NEW concerns were highlighted yesterday over the number of hotels planned for a city centre.
As the list of hotel schemes in Newcastle with planning permission or at the application stage grows, a conservation society has voiced fears over the consequences if projects fail to get off the ground.
The Northumberland and Newcastle Society said that a particular concern was the future of the listed 1932 former Co-op department store in Newgate Street, where planning permission was given in 2010 for conversion of the art deco-style building into a hotel but work has yet to start.
In August, copper faces from the main exterior clock were stolen, and the society says that the site has also suffered from a small fire and vandalism.
The Journal revealed on Monday another two applications to convert office blocks to 160-bed hotels – at Bridge Court on the Quayside and Baron House near the Central Station.

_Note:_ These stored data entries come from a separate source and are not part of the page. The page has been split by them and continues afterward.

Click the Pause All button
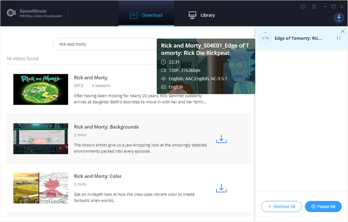Viewport: 348px width, 222px height. coord(323,206)
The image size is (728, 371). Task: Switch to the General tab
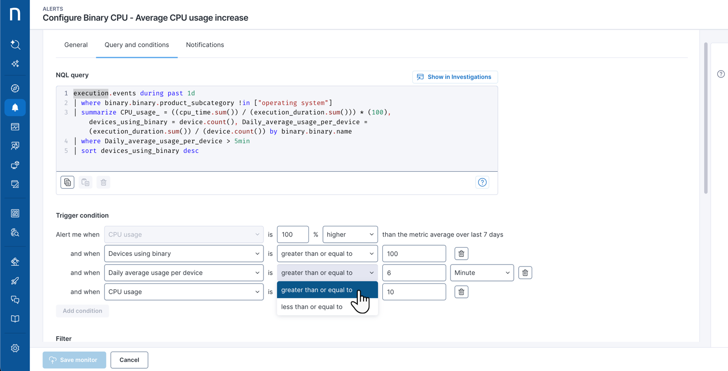[76, 45]
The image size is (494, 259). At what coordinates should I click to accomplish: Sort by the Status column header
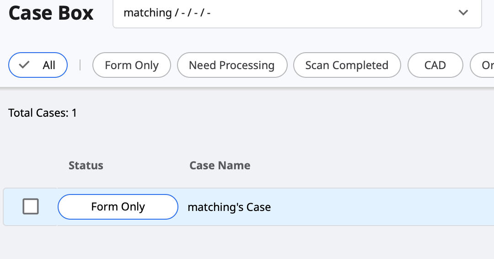(x=86, y=165)
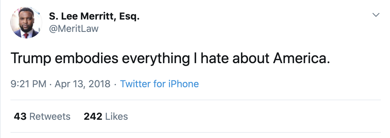This screenshot has height=138, width=390.
Task: Click the word "Trump" in tweet
Action: pyautogui.click(x=31, y=58)
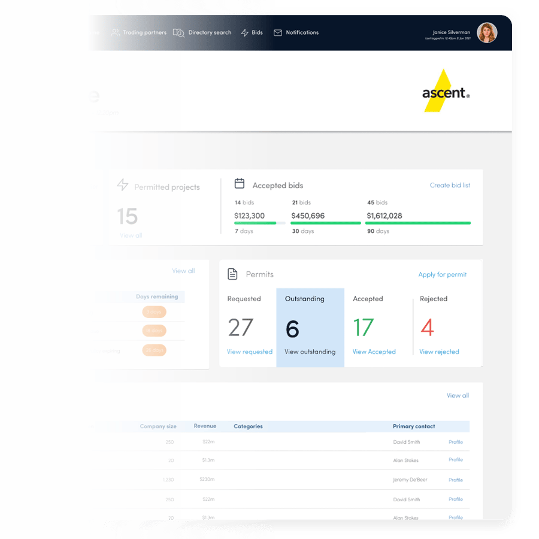The width and height of the screenshot is (539, 539).
Task: Click the Permits document icon
Action: (232, 274)
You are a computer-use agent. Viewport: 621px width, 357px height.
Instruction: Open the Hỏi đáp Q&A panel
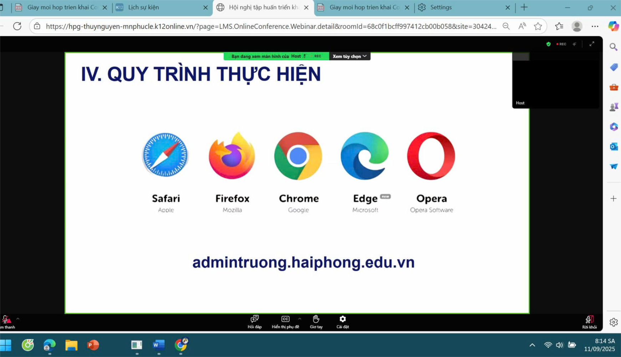(254, 322)

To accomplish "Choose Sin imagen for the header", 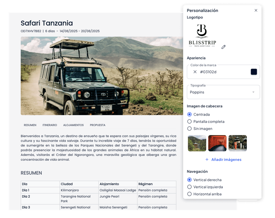I will pyautogui.click(x=189, y=128).
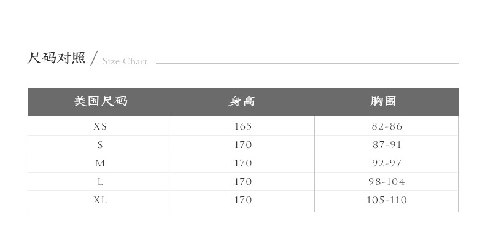485x245 pixels.
Task: Click the S size cell
Action: [100, 145]
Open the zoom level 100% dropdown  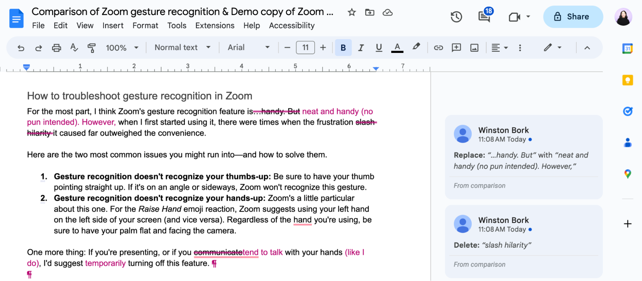pyautogui.click(x=122, y=48)
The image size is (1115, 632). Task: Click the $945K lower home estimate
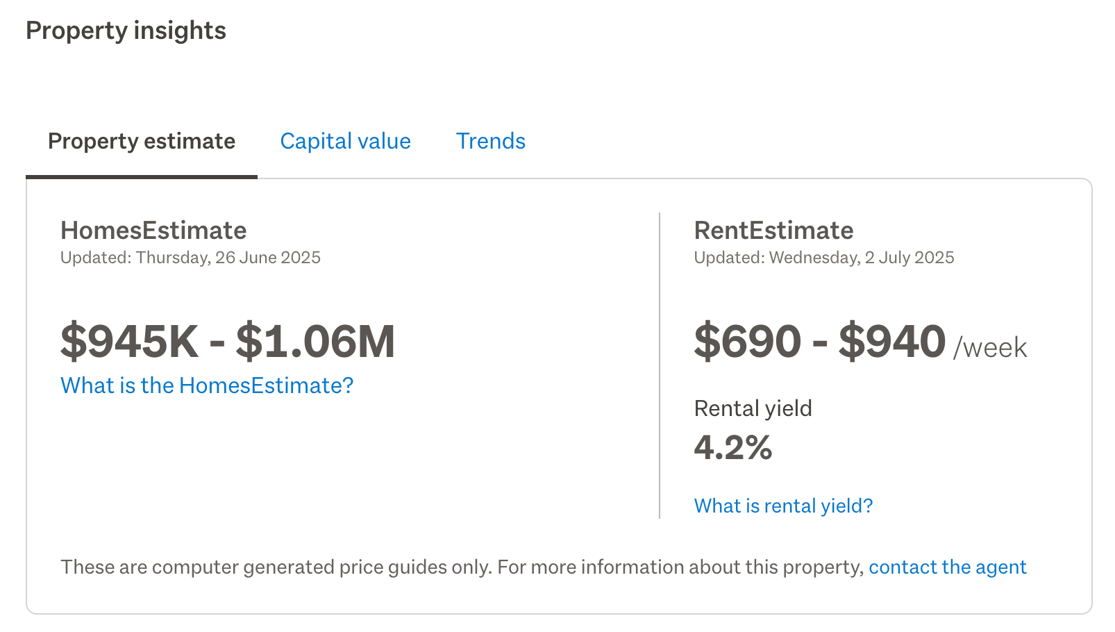(x=129, y=342)
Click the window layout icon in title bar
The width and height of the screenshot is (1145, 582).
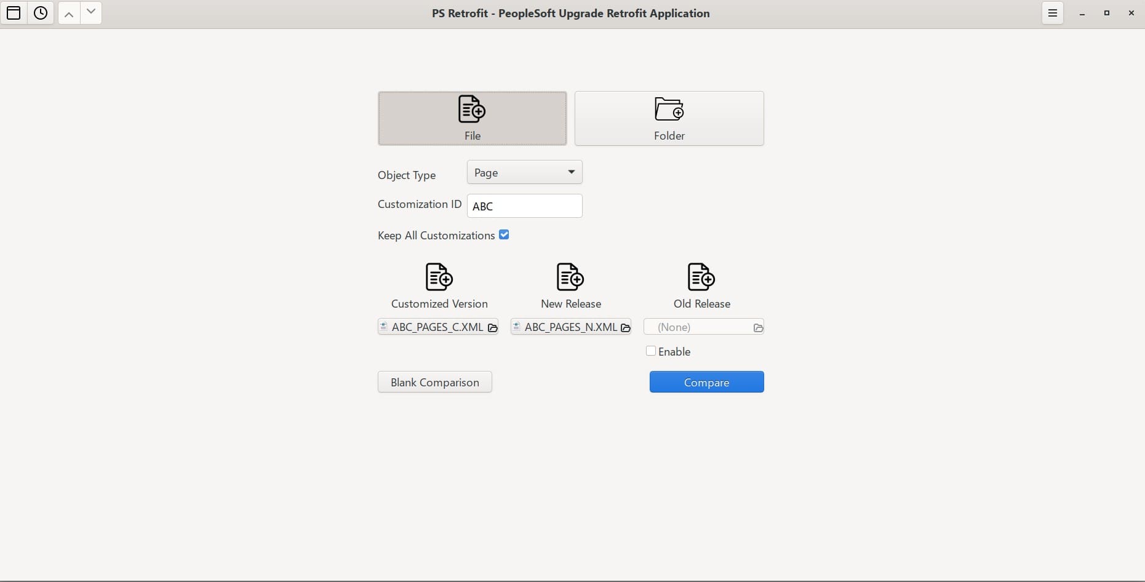coord(14,13)
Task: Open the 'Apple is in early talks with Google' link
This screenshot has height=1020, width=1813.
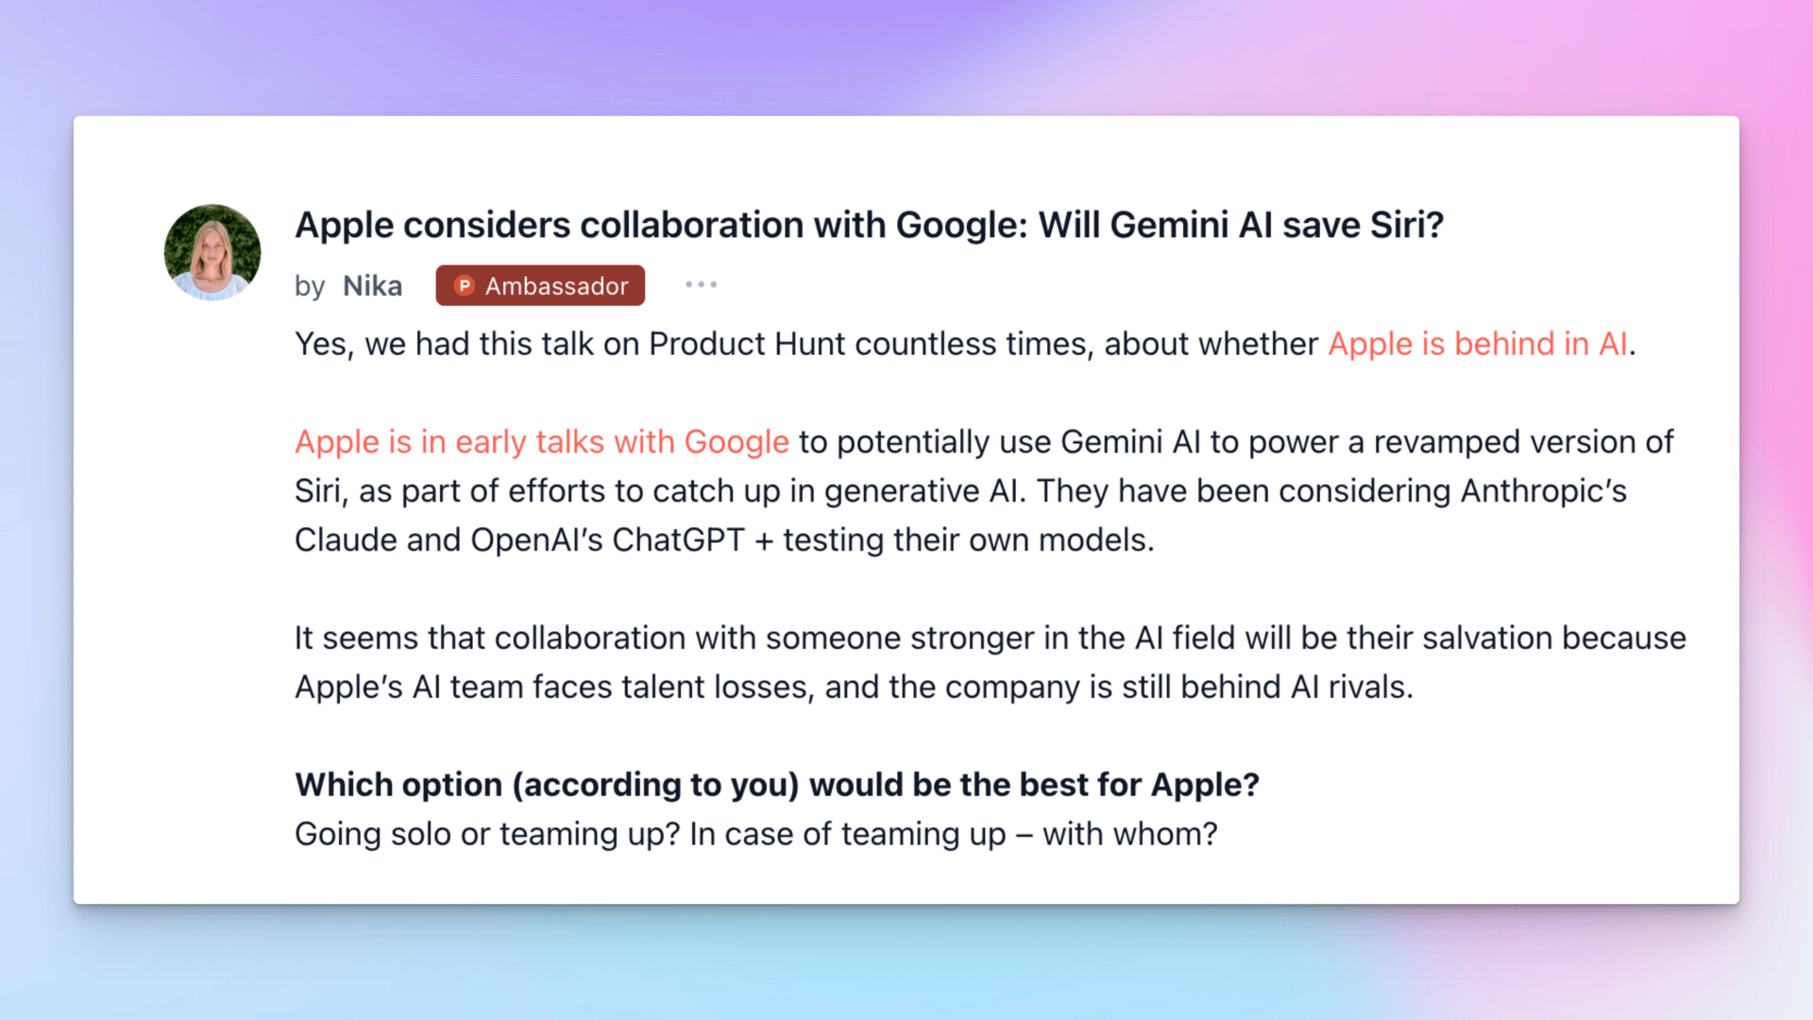Action: 542,442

This has sparked objections from existing operators who fear oversupply after more than 1,000 extra rooms being added to the Newcastle and Gateshead stock, with six hotels opening in the last 18 months. John Matthews, vice chairman of the Tyneside committee of the Northumberland and Newcastle Society, said that there was “great concern” about the listed Co-op building.
He said: “It is disastrous for a beautiful store such as this to be allowed to fall into disrepair, and I have no doubt that there will be associated detrimental effects on the both the fabric and the remaining original internal features. The loss of the clock faces is truly dreadful.”
A city council spokeswoman said: “We are in close contact with the owners of the site who are responsible for the building and have agreed measures to make the building watertight, safe from vandalism and safeguard its listed features. Discussions are ongoing regarding the proposed redevelopment.”
Mr Matthews, a business development manger, said: “Being involved in the construction industry, I have been amazed at the number of plans which have been put forward over the past few years for hotels in the city and wondered when saturation point would be reached.
“I think the city council should not accept any new proposals until the existing room occupancy rates improve along with the general and the economic situation.
“With the number of current developments in the pipeline, it will only exacerbate the situation.”